Aquella noche, después del partido de baloncesto, Cal y Aron tenían cada uno cinco bocadillos de salchicha, lo cual resultó muy oportuno, porque Adam se olvidó de preparar la cena. Al volver a casa, los mellizos se pusieron a hablar de Lee por primera vez.

—¿Por qué se habrá ido? —preguntó Cal.

—Ya había dicho que se iría.

—¿Qué crees que hará sin nosotros?

—No lo sé. Te apuesto a que vuelve —contestó Aron.

—¿Qué quieres decir? Papá ha dicho que pensaba montar una librería. Tiene gracia. Una librería china.

—Volverá —aseguró Aarón. Se sentirá muy solo sin nosotros. Ya verás. —Te apuesto cinco centavos a que no vuelve.

—¿Antes de cuándo?

—A que nunca vuelve.

—Apostados —respondió Aron.

Aron no pudo recoger el importe de la apuesta durante casi un mes, pero sí seis días después.

Lee llegó en el tren de las diez cuarenta, y abrió la puerta con su propia llave. Había luz en el comedor, pero Lee encontró a Adam en la cocina, rascando la gruesa costra negra de la sartén con la punta de un abrelatas.

Lee dejó su cesta en el suelo.

—Si la deja usted en remojo toda la noche, mañana saldrá por sí sola.

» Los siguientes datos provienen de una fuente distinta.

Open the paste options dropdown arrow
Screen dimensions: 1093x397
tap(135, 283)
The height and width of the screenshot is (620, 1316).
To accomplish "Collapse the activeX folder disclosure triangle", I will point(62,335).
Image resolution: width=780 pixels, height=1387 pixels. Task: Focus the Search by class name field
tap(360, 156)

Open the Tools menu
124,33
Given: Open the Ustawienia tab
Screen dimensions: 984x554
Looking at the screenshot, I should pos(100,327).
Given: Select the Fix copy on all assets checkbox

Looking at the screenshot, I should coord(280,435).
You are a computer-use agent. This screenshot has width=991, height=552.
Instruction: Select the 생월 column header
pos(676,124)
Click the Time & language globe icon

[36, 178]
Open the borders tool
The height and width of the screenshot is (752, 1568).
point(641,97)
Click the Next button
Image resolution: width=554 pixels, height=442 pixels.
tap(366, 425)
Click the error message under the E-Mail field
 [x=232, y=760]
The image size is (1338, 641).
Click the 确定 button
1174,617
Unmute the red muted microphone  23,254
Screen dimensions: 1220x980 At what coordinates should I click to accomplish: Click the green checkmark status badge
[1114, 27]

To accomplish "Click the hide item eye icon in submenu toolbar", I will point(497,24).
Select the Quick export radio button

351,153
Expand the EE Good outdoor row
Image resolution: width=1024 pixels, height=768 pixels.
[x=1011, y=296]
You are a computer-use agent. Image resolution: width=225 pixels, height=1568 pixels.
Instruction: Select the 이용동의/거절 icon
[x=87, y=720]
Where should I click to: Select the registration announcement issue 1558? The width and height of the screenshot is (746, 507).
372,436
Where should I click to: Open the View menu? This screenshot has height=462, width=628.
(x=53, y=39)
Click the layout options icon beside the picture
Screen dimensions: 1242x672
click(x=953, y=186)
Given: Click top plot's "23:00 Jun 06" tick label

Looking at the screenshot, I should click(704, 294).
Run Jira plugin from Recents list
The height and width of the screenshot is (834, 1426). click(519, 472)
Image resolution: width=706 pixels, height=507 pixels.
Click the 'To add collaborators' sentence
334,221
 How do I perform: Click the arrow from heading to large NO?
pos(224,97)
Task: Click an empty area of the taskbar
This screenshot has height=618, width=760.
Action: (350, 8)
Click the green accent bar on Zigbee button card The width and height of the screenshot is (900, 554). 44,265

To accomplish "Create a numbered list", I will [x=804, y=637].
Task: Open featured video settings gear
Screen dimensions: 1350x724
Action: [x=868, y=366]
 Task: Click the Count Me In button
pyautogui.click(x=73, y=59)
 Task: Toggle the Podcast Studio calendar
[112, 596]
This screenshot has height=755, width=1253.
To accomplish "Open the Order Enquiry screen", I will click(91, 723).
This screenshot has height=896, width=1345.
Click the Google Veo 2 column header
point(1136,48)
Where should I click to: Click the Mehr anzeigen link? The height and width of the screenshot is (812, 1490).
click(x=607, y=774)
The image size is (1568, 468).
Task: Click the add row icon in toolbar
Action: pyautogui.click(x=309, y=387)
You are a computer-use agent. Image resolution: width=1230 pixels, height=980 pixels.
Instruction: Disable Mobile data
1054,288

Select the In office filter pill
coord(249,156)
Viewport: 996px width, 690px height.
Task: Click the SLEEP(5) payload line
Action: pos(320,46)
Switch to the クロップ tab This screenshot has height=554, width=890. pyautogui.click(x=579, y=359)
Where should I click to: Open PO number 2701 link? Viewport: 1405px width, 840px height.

—¿Lo crees así? He quemado todo lo que he puesto en ella. Hay una cacerola de remolachas ahí afuera, en el patio. Olían tan mal que las he tenido que sacar de la casa. Las remolachas quemadas son espantosas, Lee —exclamó, y añadió luego—: ¿Sucede algo?

Lee tomó de sus manos la negra sartén, la metió en el fregadero y la llenó de agua.

—Si tuviésemos cocina de gas, podríamos preparar una taza de café en unos pocos minutos. Pero tendré que encender el fuego.

—La estufa no funciona —le advirtió Adam.

Lee levantó una tapa.

—¿Ya ha quitado usted la ceniza?

—¿La ceniza?

—Vaya usted al comedor —dijo Lee—. Prepararé café.

Adam esperó impaciente en el comedor, pero obedeció las órdenes de Lee. Por último, el chino apareció con dos tazas de café, que dejó sobre la mesa.

—Lo he preparado en una cacerolita —le explicó. Es mucho más rápido. —se inclinó sobre el cesto cilíndrico y desató el cordón que lo mantenía cerrado. Sacó de su interior la botella de piedra—. Absenta china —dijo—. Tenemos ng-ka-py acaso para diez años más. Me he olvidado de preguntarle si me ha encontrado un sustituto.

—Te estás yendo por las ramas —observó Adam.

—Ya lo sé. Y sé también que lo mejor sería decirlo sencillamente y acabar de una vez.

—Has perdido tu dinero jugando al fantán.

—No. Ojalá fuese así. No, todavía tengo mi dinero. Este maldito corcho está roto, tendré que meterlo en la botella. —vertió un chorrito de negro licor en su café. Nunca lo bebo así —dijo—. Está bueno, ¿verdad?

—Sabe a manzanas podridas —contestó Adam.

—Sí, pero recuerde que Sam Hamilton decía que se trataba de unas buenas manzanas podridas.

—¿Cuándo piensas decirme de una vez lo que te ha ocurrido? —preguntó Adam.

—No me ha ocurrido nada —respondió Lee—. Me sentía solo. Eso es todo. ¿No es bastante?

—¿Y tu librería?

—No me interesa. Me parece que ya lo sabía antes de subir al tren, pero he necesitado todo este tiempo para estar seguro de ello.

—Pero eso quiere decir que tu último sueño se ha desvanecido.

—Buen viaje —dijo Lee, quien parecía estar al borde de la histeria—.
Señal Tlask, el cliado chino clee que se va a ponel bolacho.